The North Shore Leader
- Type: Weekly newspaper
- Owner: Lally Communications
- Publisher: Grant M. Lally
- Language: English
- Headquarters: Locust Valley, New York, United States
- Website: TheLeaderOnline.com

= The North Shore Leader =

Newspaper on Long Island, New York

The North Shore Leader is a weekly newspaper that serves the North Shore area of Long Island, New York. As of 2022, The Leader has a reach of around 20,000 people.

The newspaper was founded in 1955 by John W. Knott Jr. It was acquired by the Lally family in the late 1990s.

== Congressman George Santos ==
Questions about American politician George Santos's finances first emerged in September 2022 in The North Shore Leader,; no other news outlet reported on the story before the election. In the October 20, 2022, edition of the newspaper listing political endorsements, it stated: "This newspaper would like to endorse a Republican for US Congress in NY3 (Oyster Bay, N Hempstead, NE Queens). But the GOP nominee – George Santos – is so bizarre, unprincipled and sketchy that we cannot." The paper's publisher, Grant Lally, had run as a Republican for the same seat in previous years, and its coverage was inspired by tips from those active in local business and party politics.

On December 19, 2022, The New York Times published an exposé related to the issues around Santos, leading to a follow-up piece in The Leader titled, "The Leader Told You So: US Rep-Elect George Santos is a Fraud – and Wanted Criminal."

In December 2022, the paper was named as a recipient of an Americana Award from Semafor for "The Cassandra prize for best unheeded warning" regarding its reporting on Santos.

On January 5, 2023, publisher Lally gave an interview to WNYC public radio describing more details about Santos: "He took one local political leader on a 5 or 6 hour odyssey, across the North Shore of Long Island pointing out lavish homes and claiming he owned them... It was lie on lie on lie on lie."

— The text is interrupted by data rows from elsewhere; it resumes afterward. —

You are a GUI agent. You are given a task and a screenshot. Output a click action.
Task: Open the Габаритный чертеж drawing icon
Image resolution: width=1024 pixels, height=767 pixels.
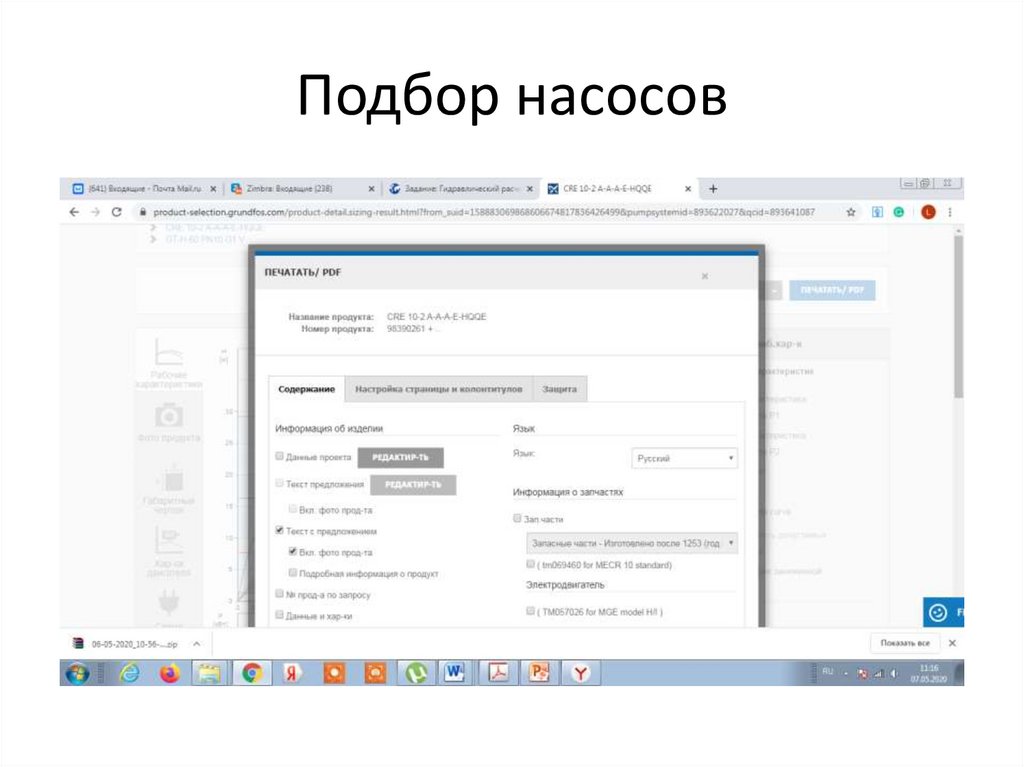[170, 480]
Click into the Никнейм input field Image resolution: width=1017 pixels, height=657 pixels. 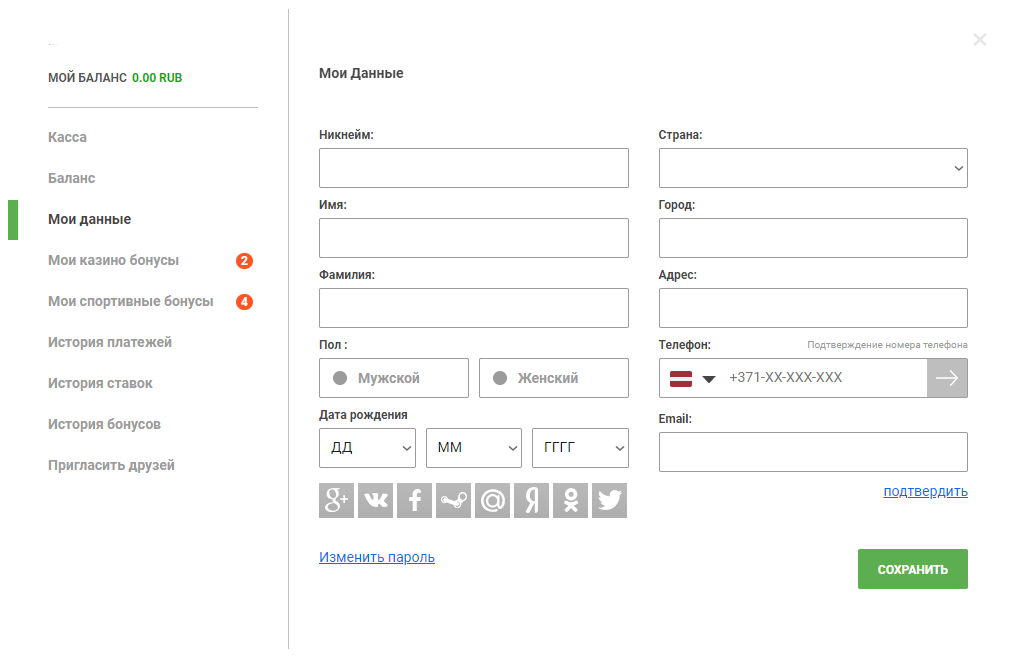pos(473,168)
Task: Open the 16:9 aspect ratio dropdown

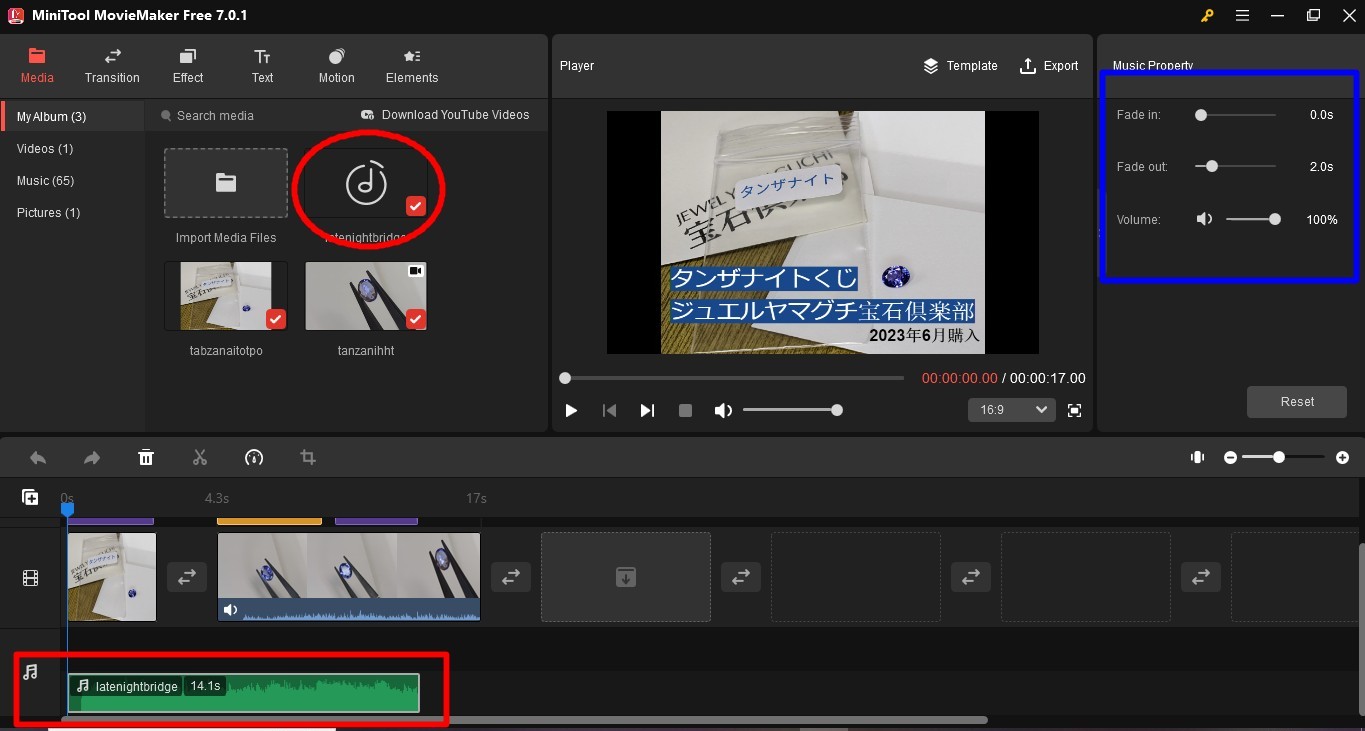Action: (x=1011, y=410)
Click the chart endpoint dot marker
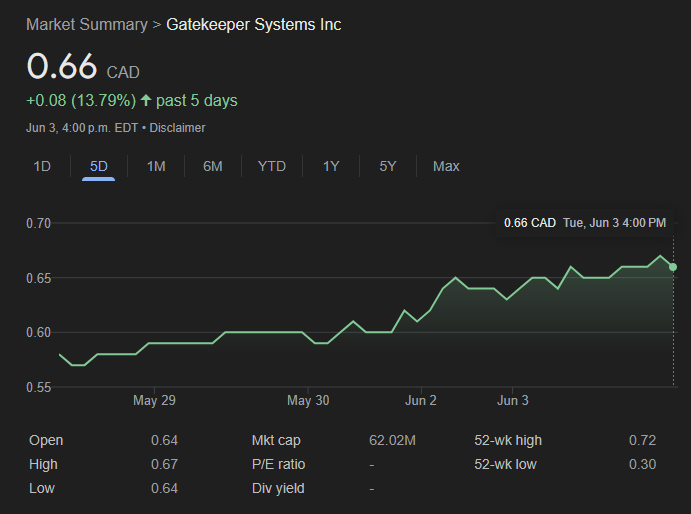 tap(673, 267)
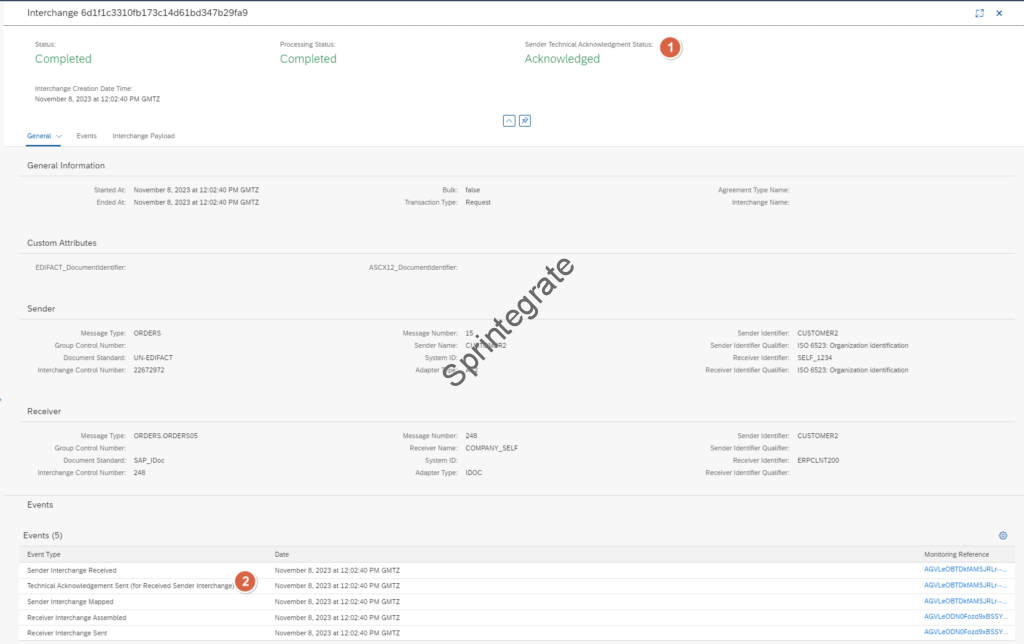This screenshot has height=644, width=1024.
Task: Click the Acknowledged status text
Action: click(x=562, y=59)
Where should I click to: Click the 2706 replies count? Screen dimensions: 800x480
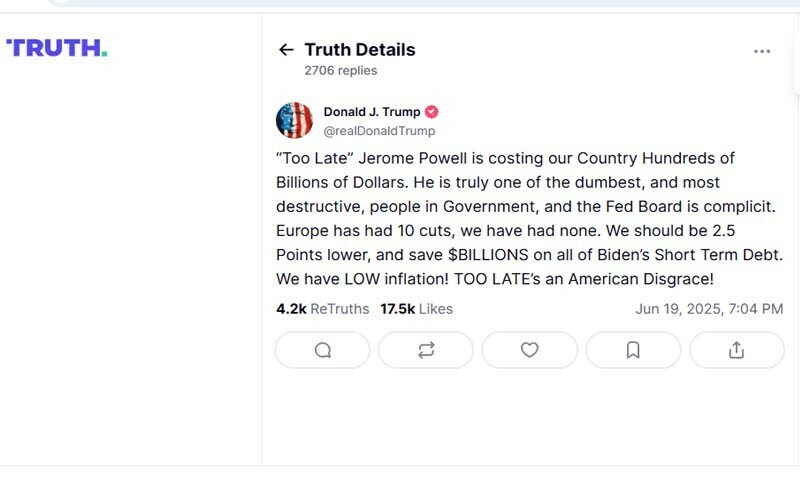pos(340,71)
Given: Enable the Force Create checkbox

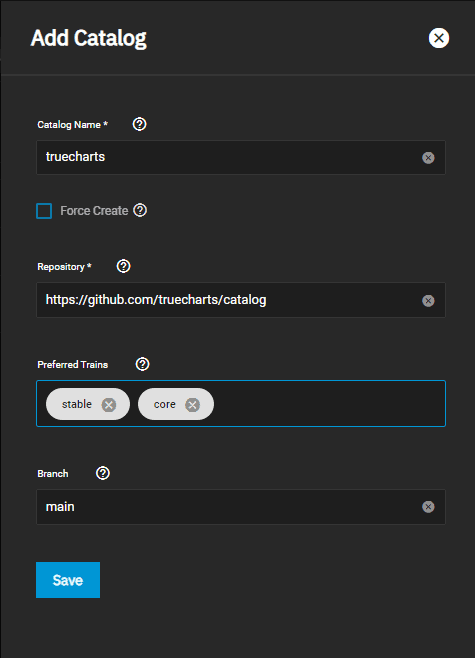Looking at the screenshot, I should (x=44, y=211).
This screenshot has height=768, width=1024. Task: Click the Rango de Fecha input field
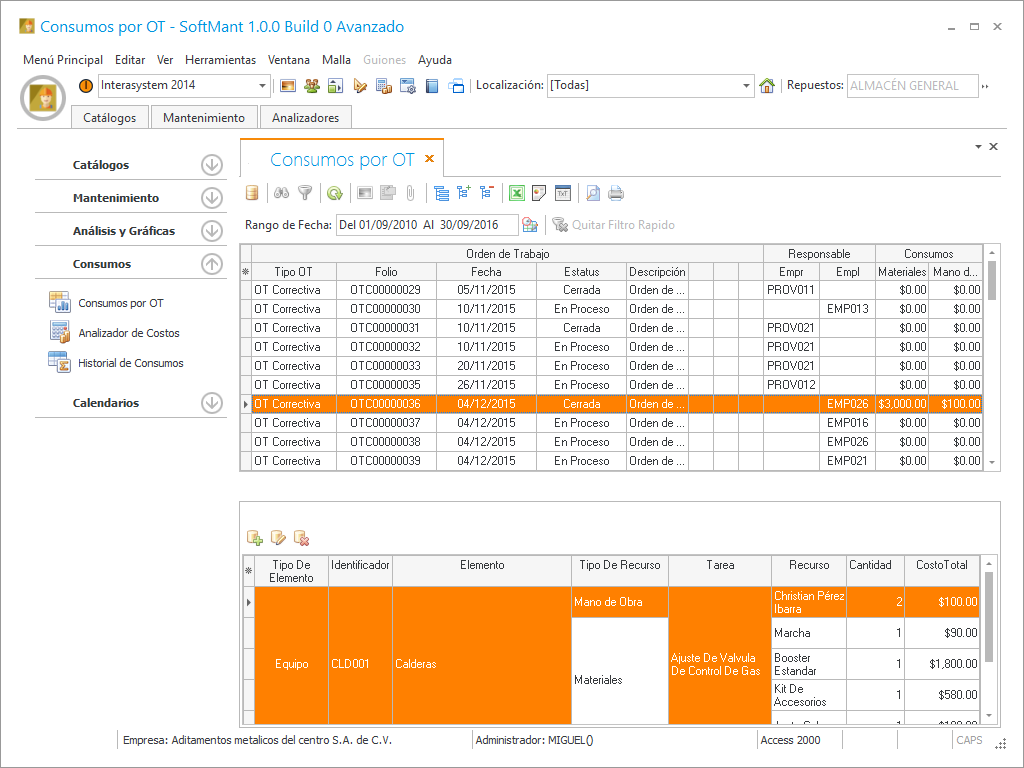pos(427,225)
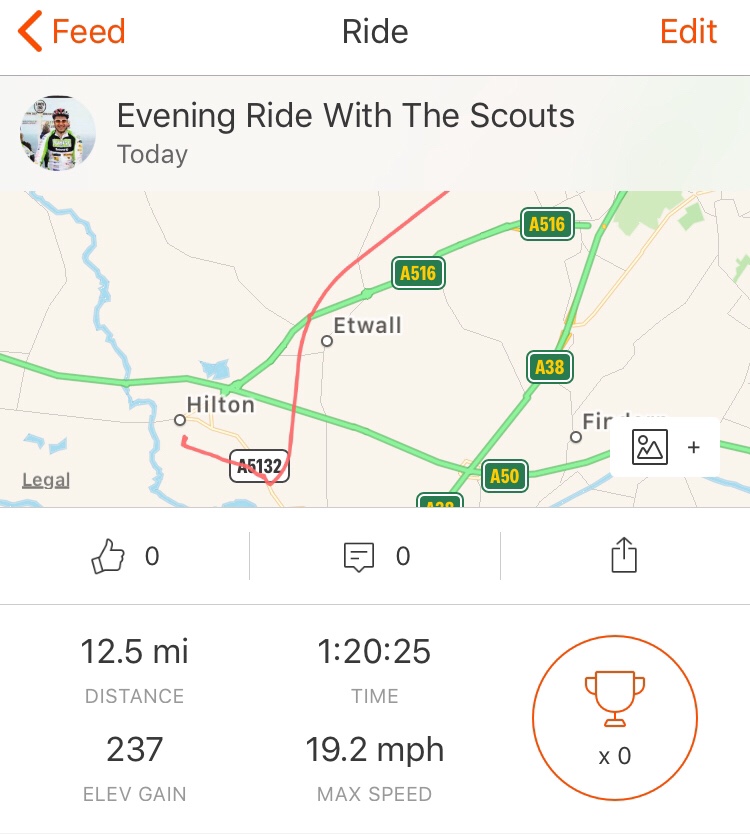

In a January 2023 television interview with PBS NewsHour, he spoke of the reaction of other publishers of small newspapers: ". . . they're very cheered by this development that we were able to break this story. And it is now a national story, unfortunately, but it is a national story. And we broke it. And it has reenergized a lot of the local newsrooms here in New York, but, also, I think, global — around the U.S."